Australian academic and educator (1926–2026)

Sister Dr Deirdre Frances Jordan RSM AC MBE FACE (18 September 1926 – 10 January 2026) was an Australian academic, educator and Catholic nun.

==Life and career==
Jordan was born in Loxton, South Australia, on 18 September 1926 to Clement and Helena Jordan (née Roberts). She was educated at St Aloysius College in Adelaide, South Australia, and joined the Sisters of Mercy when she was 19. With a Bachelor of Arts degree, Jordan (then known as "Sister Mary Campion") took on the position of principal at St Aloysius College in 1954, remaining in the position until 1968.
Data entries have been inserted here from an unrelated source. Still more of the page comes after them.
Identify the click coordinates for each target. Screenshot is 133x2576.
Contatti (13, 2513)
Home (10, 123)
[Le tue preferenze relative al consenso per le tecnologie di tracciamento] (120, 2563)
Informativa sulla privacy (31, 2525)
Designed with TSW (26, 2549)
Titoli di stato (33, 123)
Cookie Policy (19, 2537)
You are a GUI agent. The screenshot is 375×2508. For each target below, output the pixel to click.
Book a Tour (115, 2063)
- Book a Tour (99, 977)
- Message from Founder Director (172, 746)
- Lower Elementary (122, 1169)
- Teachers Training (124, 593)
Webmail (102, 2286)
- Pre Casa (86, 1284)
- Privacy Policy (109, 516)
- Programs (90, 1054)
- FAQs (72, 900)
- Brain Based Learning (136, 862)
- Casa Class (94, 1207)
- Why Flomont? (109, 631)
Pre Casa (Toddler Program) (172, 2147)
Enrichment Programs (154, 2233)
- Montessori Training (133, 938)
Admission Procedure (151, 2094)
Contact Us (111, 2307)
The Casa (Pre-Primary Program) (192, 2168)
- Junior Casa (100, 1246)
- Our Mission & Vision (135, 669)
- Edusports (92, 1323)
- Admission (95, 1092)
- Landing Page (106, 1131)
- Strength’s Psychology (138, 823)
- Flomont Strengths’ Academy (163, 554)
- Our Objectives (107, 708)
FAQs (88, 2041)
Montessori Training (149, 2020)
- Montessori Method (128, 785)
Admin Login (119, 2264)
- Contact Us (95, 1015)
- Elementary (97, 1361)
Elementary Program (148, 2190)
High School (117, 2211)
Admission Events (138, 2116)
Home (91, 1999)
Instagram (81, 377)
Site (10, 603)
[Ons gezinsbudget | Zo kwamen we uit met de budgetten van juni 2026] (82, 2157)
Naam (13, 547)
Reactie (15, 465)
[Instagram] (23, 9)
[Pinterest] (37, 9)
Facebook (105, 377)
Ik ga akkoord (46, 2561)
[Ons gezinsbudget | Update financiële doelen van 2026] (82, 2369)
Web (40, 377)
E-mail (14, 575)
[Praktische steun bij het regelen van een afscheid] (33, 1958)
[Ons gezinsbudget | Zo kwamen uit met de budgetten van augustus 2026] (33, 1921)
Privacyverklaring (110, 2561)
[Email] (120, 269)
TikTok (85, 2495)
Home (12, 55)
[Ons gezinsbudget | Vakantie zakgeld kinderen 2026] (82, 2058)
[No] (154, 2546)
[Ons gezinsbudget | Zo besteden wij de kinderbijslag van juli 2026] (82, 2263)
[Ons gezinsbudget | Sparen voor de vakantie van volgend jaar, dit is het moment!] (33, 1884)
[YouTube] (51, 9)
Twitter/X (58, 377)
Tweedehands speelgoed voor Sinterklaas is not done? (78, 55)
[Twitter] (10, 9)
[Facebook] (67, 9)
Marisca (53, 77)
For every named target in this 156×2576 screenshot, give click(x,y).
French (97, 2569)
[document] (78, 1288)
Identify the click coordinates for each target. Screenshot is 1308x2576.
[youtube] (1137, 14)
While at St Aloysius, Jordan completed a master's degree in education at the University of Adelaide, becoming the first woman to do so. This led to a position as a lecturer at the University of Adelaide in sociology, where she remained until 1988. During this period she undertook a number of study tours, including to Tanzania, China and South America.

Jordan was appointed pro-chancellor of The Flinders University of South Australia in 1981 and subsequently chancellor in 1988. Retiring from the position in 2002 (delayed in order to fight plans for a merger between Flinders University and the University of Adelaide), she was granted the title of emeritus chancellor later that year.

Jordan became a Member of the Order of the British Empire (MBE) on 1 January 1969 for services to education. She was appointed a Companion of the Order of Australia (AC) on 26 January 1989.

Jordan died on 10 January 2026 at the age of 99.